The Case Against Corn Based Ethanol Keeps Building

March 12, 2010

The case for corn-based ethanol keeps getting murkier.

The Obama Administration tried to stake out a middle ground last month when the EPA softened its threshold for acceptable biofuel. Instead of looking at the indirect impact of growing corn ethanol – i.e. the destruction of forests elsewhere in the world to prepare land for agriculture – the EPA approved the use of ethanol from modern, gas-fired refineries.

However, the evidence against this deliberate caving to the farm lobby keeps building.

This week, an analysis from Purdue University reinforced the EPA’s original stance: that corn-based ethanol is unlikely to reduce global greenhouse gases.

The university looked at ecological evidence and commodity trading data to reach its conclusion. It found that substituting ethanol for gasoline would double greenhouse gas emissions by changing land use in 18 regions of the world.

Chloregy released a second comprehensive analysis that points to ethanol’s failings. It noted that the price for corn rose 105 percent in the past five years aided by a 54-cent-a-gallon tariff on ethanol imported from Brazil, the other big biofuel making country. The tariff shields ethanol from competition, since Brazilian sugar-cane ethanol can be made for half the price of corn.

The high prices give added incentive to farmers around the world to clear land and plant corn. Adding to the ecological is that corn requires large amounts of nitrogen-base fertilizer. The consequence is an increase in the release of nitrous oxide, a more damaging greenhouse gas than CO2.

Presently, more than a third of the nation’s corn harvest goes to making ethanol. This should rise to 50 percent in five years, says the study, released on Thursday.

In a perfect world, this unsustainable trend should be enough to lead the Obama Administration to rethink its policy, the study argues. Unfortunately, the farm lobby won’t permit it. Instead of turning the focus to more ecologically sound second-generation cellulosic ethanol, the corn-based lobby will fight. Let’s hope market forces help turn the tables in the next few years as cellulosic refineries get up and running.


Biofuels Breakthroughs Coming At High Speed

February 18, 2010

Progress with second-generation biofuels is coming at a rapid pace, with commercial plants edging toward construction and technological breakthroughs occurring regularly.

The developments suggest what experts have been saying for several months: the industry is poised for expansion with fuel costs finally approaching those of gasoline.

Referred to as cellulosic, second-generation biofuels, such as ethanol, biodiesel and bio jet fuel, have the key advantage of not being derived from edible plants that otherwise might be consumed by a hungry world.

Up to now, price and technology have been holding companies back.
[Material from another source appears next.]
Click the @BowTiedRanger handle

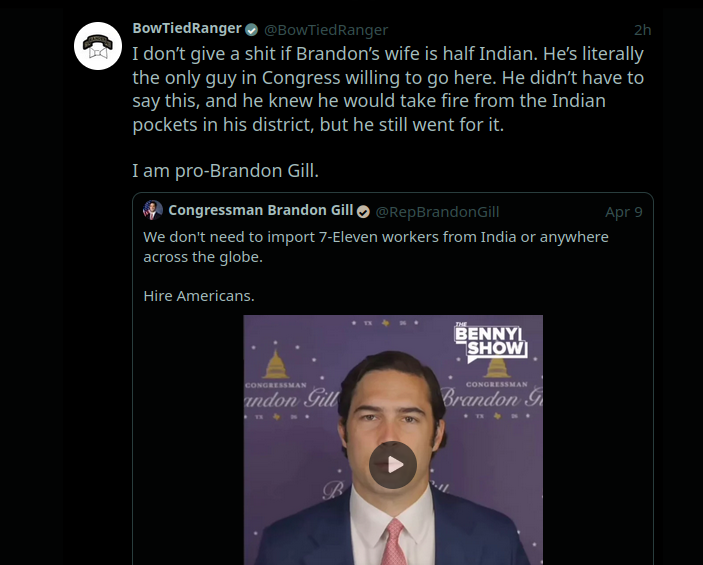325,30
Recently, the technology has begun to show itself to be ready. Next up will have to be a massive expansion of feed crop planting and the development of local production facilities to cut down on fuel transportation costs.
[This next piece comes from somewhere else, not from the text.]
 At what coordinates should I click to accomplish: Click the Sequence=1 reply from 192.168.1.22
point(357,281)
A first generation of plants expected to begin large-scale operations by the end of next year, with fuel competitively priced with gasoline and ethanol derived from food crops, such as corn.

A first generation of plants is expected by 2011.

Poet, the largest domestic ethanol maker, is already producing about 20,000 gallons per year of cellulosic ethanol at a pilot project in South Dakota. Costs, it says, are down to $2.35 a gallon and expected to fall further.

By 2011, the company expects a commercial-scale Iowa plant will be up and running and turning corncobs into 25 million gallons of ethanol annually. The Department of Energy awarded the facility $80 million in funding.

In nearby Kansas, Abengoa Bioenergy is to start building the nation’s first hybrid ethanol plant, producing fuel at a commercial scale and generating energy to be sold to Mid-Kansas Electric Company. The plant, to cost $550 million, will ferment 15 million gallons of ethanol a year from corn stover, wheat straw and switchgrass.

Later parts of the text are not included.